Judge: Virginia Keeny, Case: 22VECV01134, Date: 2022-12-13 Tentative Ruling
Case Number: 22VECV01134 Hearing Date: December 13, 2022 Dept: W
YOSEF COHEN,
et al. v. KAMBIZ KAMANGAR, et al.
Defendants WORLD TECH TOYS, INC.,
WORLD TRADING 23, INC. and KEVORK KOUYOUMJIAN’s demurrer to the complaint
Date of Hearing: December
13, 2022 Trial Date: None
set.
Department: W Case
No.: 22VECV01134
Moving Party: Defendants
World Tech Toys, Inc., World Trading 23, Inc. and Kevork Kouyoumjian
Responding Party: Plaintiffs
Yosef Cohen and Vahe Ter-Galstanyan
Meet and Confer: Yes.
(McKown Decl. ¶¶3-6.)
BACKGROUND
On August 9, 2022, Plaintiffs Yosef
Cohen and Vahe Ter-Galstyan filed a complaint against Defendants World Tech
Toys, Inc., World Trading 23, Inc., Kevork Kouyoumjian, Kambiz Kamangar, and
Kamir Distribution, LLC asserting causes of action for (1) Breach of Oral Joint
Venture Agreement; (2) Unlawful, Fraudulent & Unfair Business Practices; (3)

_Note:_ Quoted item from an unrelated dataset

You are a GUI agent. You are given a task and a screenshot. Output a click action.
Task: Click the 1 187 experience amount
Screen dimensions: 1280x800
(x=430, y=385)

Breach of Fiduciary Duty; and (4) Fraud.
Plaintiffs allege Defendant Kamangar
made fraudulent representations to Plaintiff Cohen regarding a business
opportunity arising from the Pandemic. Plaintiffs allege Defendant Kamangar
represented to Plaintiff Cohen Defendant KOUYOUMJIAN had extensive contacts in
China as a result of his companies, World Trading 23, Inc. and World Tech Toys,
Inc., which were involved in importing goods from China for sale in the United
States and actively encouraged Plaintiff Cohen and Plaintiff Ter-Galstanyan to
order the gloves. Plaintiffs allege Defendants failed to perform in accordance
with the term so of the Agreement as well as their fiduciary duty.
[Tentative] Ruling
Defendants World Tech Toys, Inc., World Trading 23, Inc. and Kevork Kouyoumjian’s
Demurrer to the first, second, third, and fourth causes of action is SUSTAINED
WITH LEAVE TO AMEND.
DISCUSSION
Defendants World Tech Toys, Inc., World
Trading 23, Inc. and Kevork Kouyoumjian demur to the complaint on the grounds
the first, second, third, and fourth causes of action fail to state facts
sufficient to give rise to liability or constitute a cause of action against Defendants
and are uncertain.
First Cause of Action
Defendants demur to the first cause of
action for breach of oral joint venture agreement on the grounds (a) none of
the Moving Defendants are alleged to have agreed to enter into a joint venture
with Plaintiffs; (b) the elements for a joint venture are not sufficiently
plead; (c) conspiracy requires an underlying tort and thus, is inapplicable;
and (d) the only oral agreement alleged is between Plaintiff Cohen only and the
non-Moving Defendants. Further, Plaintiffs indiscriminately lump all of the “Defendants”,
including the Moving Defendants, into a single actor.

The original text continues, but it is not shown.